*** ENTRIES SHOWN Section Begins ***
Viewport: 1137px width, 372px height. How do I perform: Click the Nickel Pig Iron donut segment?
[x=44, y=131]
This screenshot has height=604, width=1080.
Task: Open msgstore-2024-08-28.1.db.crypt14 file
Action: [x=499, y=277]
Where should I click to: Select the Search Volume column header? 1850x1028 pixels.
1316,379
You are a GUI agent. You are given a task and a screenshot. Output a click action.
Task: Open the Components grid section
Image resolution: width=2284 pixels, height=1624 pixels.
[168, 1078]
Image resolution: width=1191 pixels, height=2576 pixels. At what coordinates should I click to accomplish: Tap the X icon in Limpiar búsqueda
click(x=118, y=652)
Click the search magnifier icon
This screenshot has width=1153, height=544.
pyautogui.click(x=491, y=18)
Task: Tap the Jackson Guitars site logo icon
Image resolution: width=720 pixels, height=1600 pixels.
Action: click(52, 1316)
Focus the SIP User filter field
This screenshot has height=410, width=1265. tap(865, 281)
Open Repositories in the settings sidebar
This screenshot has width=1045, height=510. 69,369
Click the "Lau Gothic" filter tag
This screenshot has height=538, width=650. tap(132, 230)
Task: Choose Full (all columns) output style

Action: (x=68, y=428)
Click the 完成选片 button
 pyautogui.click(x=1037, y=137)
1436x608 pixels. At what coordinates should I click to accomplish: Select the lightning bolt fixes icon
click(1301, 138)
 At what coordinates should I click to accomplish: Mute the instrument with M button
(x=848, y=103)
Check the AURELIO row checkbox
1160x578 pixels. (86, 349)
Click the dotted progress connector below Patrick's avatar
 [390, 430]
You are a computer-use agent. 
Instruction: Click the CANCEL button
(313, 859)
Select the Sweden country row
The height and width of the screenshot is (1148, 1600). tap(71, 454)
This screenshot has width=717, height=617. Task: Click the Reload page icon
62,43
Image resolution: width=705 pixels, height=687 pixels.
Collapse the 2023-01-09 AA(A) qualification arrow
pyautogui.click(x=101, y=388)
*** ENTRIES SHOWN Section Ends ***
◆ TASK INSTRUCTIONS ◆
Looking at the listing above, how many of its lines contain "agent"? Say only the number.

◆ FINISHED TASK ◆
2